Quais serão as consequências dessa sociedade distópica, dominada por tecnologias como a Inteligência Artificial e os algoritmos?

Adriana Braga: Nós já estamos vendo um pouco as consequências disto. Eu comecei a estudar internet em 1999, e é interessante perceber como ali, na academia, muitos colegas festejavam as possibilidades tecnológicas. Eu não era tão entusiasta assim. Sempre me interessei mais pelo tipo de apropriação feita desta tecnologia por pessoas, corporações e instituições do que a possibilidade do que a tecnologia era capaz de produzir. A ecologia das mídias também tem esta posição. Agora, nós já vemos um pouco do futuro no presente, em que todas as mídias de comunicação começam com a promessa de trazer democratização, educação e arte para todos. Acontece que, rapidamente, o mundo corporativo se apropria deste ambiente e desvirtua estas primeiras intenções com interesses comerciais. Somos testemunhas de um processo deste tipo, estamos vendo absurdos acontecerem na internet, e a lei do mercado é a que manda mais. Há, também, uma inércia por parte dos vários poderes mundiais em relação à regulamentação dessa mídia, que é muito importante e que não pode ser entendida como algo fútil. Hoje, nós fazemos operações de banco e declaramos Imposto de Renda pela internet, e vemos governos sendo feitos pelo Twitter, e campanhas eleitorais sendo feitas por redes sociais.

A sociedade terá uma configuração diferente no pós-pandemia?

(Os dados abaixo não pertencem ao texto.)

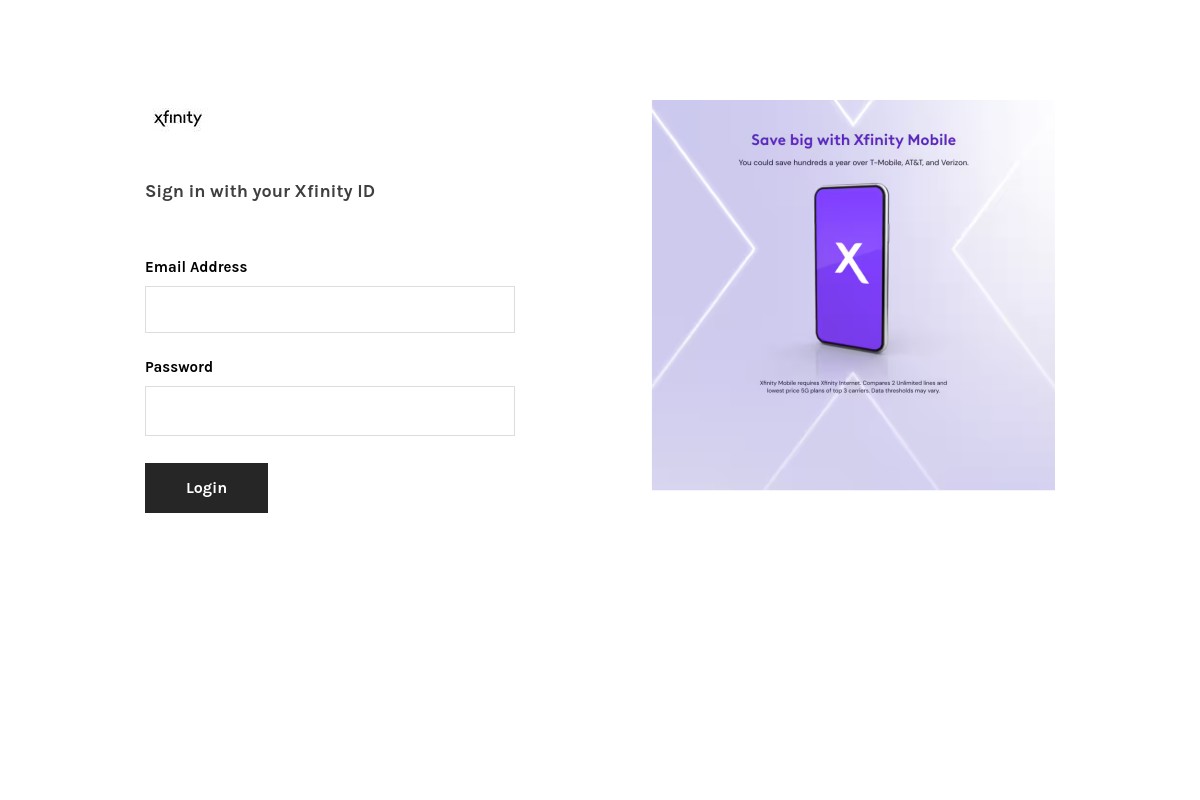Click the white X logo on the phone screen
This screenshot has width=1200, height=800.
click(x=850, y=261)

Adriana Braga: Em termos de educação, o ensino remoto ganhou muita força neste período, por segurar a educação nas costas, em um momento em que ela poderia ter paralisado. Nós descobrimos diversas possibilidades de uso e reinvenção da educação, que deixarão um legado de repensá-la, os seus limites e a sua democratização. Acredito que o ensino remoto será, no mínimo, um complemento interessante para a educação presencial e que sairemos mais empoderados no sentido de compreender o funcionamento das mídias e manuseá-las melhor.